Professional wrestling magazine

SoCalUncensored.com is a professional wrestling news website based in Southern California. It is owned by Steven Bryant and was created in 2001. The site aggregates local wrestling and MMA events and a number of wrestlers such as Samoa Joe and Jake Atlas have contributed to the site over the years. The popularity of the site led Christopher Daniels, Frankie Kazarian, and Scorpio Sky to name their professional wrestling stable as "SoCal Uncensored" in homage to it.

==Pro Wrestling Stable==
At Ring of Honor's Final Battle, Scorpio Sky joined Christopher Daniels and Frankie Kazarian, becoming known as SoCal Uncensored. They chose the name SoCal Uncensored in homage to the website, which all three were fans of. Before using the name they asked for and were granted permission from the website to use the name.

==Legal threats from Lucha Underground==

In March 2018, Lucha Underground's parent company, FactoryMade Ventures (FMV), sent a cease and desist to Steven Bryant of SoCalUncensored.com and Ryan Satin of ProWrestlingSheet.com for publishing spoilers to recent Lucha Underground tapings.

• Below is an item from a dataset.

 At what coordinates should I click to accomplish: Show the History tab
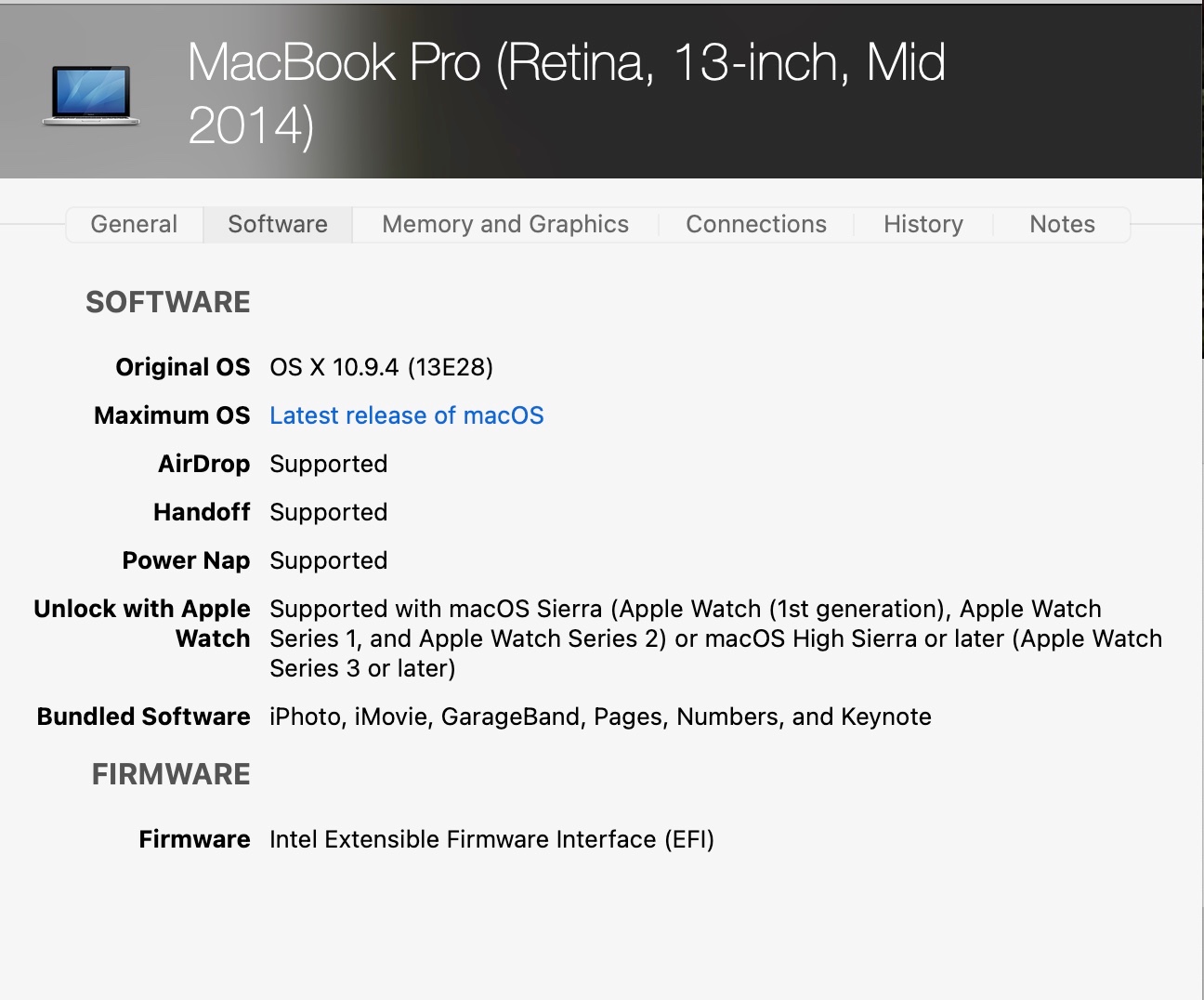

SoCalUncensored.com continued to post spoilers for Lucha Underground and no further legal action was taken.

==Awards==

SoCalUncensored.com has given annual professional wrestling awards in several categories since 2001. The awards have been referenced on Ring of Honor, Impact Wrestling, AEW television, and featured on Spectrum News.

==Hall of Fame==

SoCalUncensored.com currently hosts the Southern California Pro-Wrestling Hall of Fame, which was created in 2001 by wrestlers Cincinnati Red, Jason "Primetime" Peterson and Steven Bryant.